Collection entries:

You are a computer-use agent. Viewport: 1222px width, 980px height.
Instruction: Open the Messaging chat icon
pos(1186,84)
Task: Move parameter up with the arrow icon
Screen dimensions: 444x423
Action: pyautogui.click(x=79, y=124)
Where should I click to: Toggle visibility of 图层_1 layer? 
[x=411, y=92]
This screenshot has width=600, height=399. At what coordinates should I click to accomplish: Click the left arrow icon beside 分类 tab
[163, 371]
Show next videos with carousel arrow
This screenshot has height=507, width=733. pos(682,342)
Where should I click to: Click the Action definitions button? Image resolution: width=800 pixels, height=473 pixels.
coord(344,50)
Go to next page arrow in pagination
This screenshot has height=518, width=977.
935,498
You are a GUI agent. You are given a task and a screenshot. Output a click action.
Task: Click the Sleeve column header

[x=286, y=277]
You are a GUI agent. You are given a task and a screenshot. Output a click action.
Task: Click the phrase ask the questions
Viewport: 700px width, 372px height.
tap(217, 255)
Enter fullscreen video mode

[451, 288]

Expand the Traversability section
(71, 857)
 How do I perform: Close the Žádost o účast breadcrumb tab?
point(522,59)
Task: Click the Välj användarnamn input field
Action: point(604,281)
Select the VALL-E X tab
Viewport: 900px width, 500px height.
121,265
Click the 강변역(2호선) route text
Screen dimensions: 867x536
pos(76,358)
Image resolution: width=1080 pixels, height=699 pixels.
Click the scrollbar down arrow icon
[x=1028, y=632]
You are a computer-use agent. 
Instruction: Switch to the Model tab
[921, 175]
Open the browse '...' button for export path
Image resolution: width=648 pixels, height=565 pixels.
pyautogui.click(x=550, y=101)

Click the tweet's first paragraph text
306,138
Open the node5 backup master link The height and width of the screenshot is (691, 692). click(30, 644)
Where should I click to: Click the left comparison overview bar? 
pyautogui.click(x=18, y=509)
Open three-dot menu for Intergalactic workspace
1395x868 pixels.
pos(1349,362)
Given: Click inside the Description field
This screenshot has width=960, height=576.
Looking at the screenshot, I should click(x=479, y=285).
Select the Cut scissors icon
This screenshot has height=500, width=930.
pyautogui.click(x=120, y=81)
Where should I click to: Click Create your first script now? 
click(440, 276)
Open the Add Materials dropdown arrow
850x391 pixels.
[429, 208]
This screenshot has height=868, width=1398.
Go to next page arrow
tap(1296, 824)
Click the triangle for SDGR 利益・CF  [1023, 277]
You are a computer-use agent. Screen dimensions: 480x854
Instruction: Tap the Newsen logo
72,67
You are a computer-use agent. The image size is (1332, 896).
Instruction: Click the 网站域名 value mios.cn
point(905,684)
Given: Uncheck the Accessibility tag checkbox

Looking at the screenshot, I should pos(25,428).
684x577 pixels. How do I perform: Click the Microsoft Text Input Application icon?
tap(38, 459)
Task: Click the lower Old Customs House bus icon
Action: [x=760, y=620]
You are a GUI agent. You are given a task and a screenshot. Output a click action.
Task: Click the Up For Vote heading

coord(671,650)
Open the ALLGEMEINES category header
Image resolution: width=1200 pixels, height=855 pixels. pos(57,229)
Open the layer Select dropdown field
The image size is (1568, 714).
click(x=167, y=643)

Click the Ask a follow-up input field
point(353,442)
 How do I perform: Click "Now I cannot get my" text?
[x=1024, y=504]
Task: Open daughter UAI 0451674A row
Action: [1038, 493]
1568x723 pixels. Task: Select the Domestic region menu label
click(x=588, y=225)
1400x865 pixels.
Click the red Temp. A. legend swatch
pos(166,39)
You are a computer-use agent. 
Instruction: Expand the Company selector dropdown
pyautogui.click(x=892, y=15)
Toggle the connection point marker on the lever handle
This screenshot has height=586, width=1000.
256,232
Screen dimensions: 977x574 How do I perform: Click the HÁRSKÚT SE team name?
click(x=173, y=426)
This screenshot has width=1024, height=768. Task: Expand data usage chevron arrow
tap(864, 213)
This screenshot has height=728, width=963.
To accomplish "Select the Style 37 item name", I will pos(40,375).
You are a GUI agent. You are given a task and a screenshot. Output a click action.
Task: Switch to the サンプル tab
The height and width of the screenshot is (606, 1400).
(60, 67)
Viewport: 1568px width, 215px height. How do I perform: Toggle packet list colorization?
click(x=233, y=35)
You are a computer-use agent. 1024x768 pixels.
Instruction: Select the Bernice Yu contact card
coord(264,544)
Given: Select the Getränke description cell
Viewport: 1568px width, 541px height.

TASK PROMPT: Exactly as they appear above, write out all of the lines.

FINISHED EXERCISE:
You are a computer-use agent. Viewport: 1222px width, 980px height.
Instruction: Open the Messaging chat icon
pos(1186,84)
Task: Move parameter up with the arrow icon
Screen dimensions: 444x423
Action: pyautogui.click(x=79, y=124)
Where should I click to: Toggle visibility of 图层_1 layer? 
[x=411, y=92]
This screenshot has width=600, height=399. At what coordinates should I click to accomplish: Click the left arrow icon beside 分类 tab
[163, 371]
Show next videos with carousel arrow
This screenshot has height=507, width=733. pos(682,342)
Where should I click to: Click the Action definitions button? Image resolution: width=800 pixels, height=473 pixels.
coord(344,50)
Go to next page arrow in pagination
This screenshot has height=518, width=977.
935,498
You are a GUI agent. You are given a task and a screenshot. Output a click action.
Task: Click the Sleeve column header

[x=286, y=277]
You are a GUI agent. You are given a task and a screenshot. Output a click action.
Task: Click the phrase ask the questions
Viewport: 700px width, 372px height.
tap(217, 255)
Enter fullscreen video mode

[451, 288]

Expand the Traversability section
(71, 857)
 How do I perform: Close the Žádost o účast breadcrumb tab?
point(522,59)
Task: Click the Välj användarnamn input field
Action: point(604,281)
Select the VALL-E X tab
Viewport: 900px width, 500px height.
121,265
Click the 강변역(2호선) route text
Screen dimensions: 867x536
pos(76,358)
Image resolution: width=1080 pixels, height=699 pixels.
Click the scrollbar down arrow icon
[x=1028, y=632]
You are a computer-use agent. 
Instruction: Switch to the Model tab
[921, 175]
Open the browse '...' button for export path
Image resolution: width=648 pixels, height=565 pixels.
pyautogui.click(x=550, y=101)

Click the tweet's first paragraph text
306,138
Open the node5 backup master link The height and width of the screenshot is (691, 692). click(30, 644)
Where should I click to: Click the left comparison overview bar? 
pyautogui.click(x=18, y=509)
Open three-dot menu for Intergalactic workspace
1395x868 pixels.
pos(1349,362)
Given: Click inside the Description field
This screenshot has width=960, height=576.
Looking at the screenshot, I should click(x=479, y=285).
Select the Cut scissors icon
This screenshot has height=500, width=930.
pyautogui.click(x=120, y=81)
Where should I click to: Click Create your first script now? 
click(440, 276)
Open the Add Materials dropdown arrow
850x391 pixels.
[429, 208]
This screenshot has height=868, width=1398.
Go to next page arrow
tap(1296, 824)
Click the triangle for SDGR 利益・CF  [1023, 277]
You are a computer-use agent. Screen dimensions: 480x854
Instruction: Tap the Newsen logo
72,67
You are a computer-use agent. The image size is (1332, 896).
Instruction: Click the 网站域名 value mios.cn
point(905,684)
Given: Uncheck the Accessibility tag checkbox

Looking at the screenshot, I should pos(25,428).
684x577 pixels. How do I perform: Click the Microsoft Text Input Application icon?
tap(38, 459)
Task: Click the lower Old Customs House bus icon
Action: [x=760, y=620]
You are a GUI agent. You are given a task and a screenshot. Output a click action.
Task: Click the Up For Vote heading

coord(671,650)
Open the ALLGEMEINES category header
Image resolution: width=1200 pixels, height=855 pixels. pos(57,229)
Open the layer Select dropdown field
The image size is (1568, 714).
click(x=167, y=643)

Click the Ask a follow-up input field
point(353,442)
 How do I perform: Click "Now I cannot get my" text?
[x=1024, y=504]
Task: Open daughter UAI 0451674A row
Action: [1038, 493]
1568x723 pixels. Task: Select the Domestic region menu label
click(x=588, y=225)
1400x865 pixels.
Click the red Temp. A. legend swatch
pos(166,39)
You are a computer-use agent. 
Instruction: Expand the Company selector dropdown
pyautogui.click(x=892, y=15)
Toggle the connection point marker on the lever handle
This screenshot has height=586, width=1000.
256,232
Screen dimensions: 977x574 How do I perform: Click the HÁRSKÚT SE team name?
click(x=173, y=426)
This screenshot has width=1024, height=768. Task: Expand data usage chevron arrow
tap(864, 213)
This screenshot has height=728, width=963.
To accomplish "Select the Style 37 item name", I will pos(40,375).
You are a GUI agent. You are given a task and a screenshot. Output a click action.
Task: Switch to the サンプル tab
The height and width of the screenshot is (606, 1400).
(60, 67)
Viewport: 1568px width, 215px height. How do I perform: Toggle packet list colorization?
click(x=233, y=35)
You are a computer-use agent. 1024x768 pixels.
Instruction: Select the Bernice Yu contact card
coord(264,544)
Given: Select the Getränke description cell
Viewport: 1568px width, 541px height.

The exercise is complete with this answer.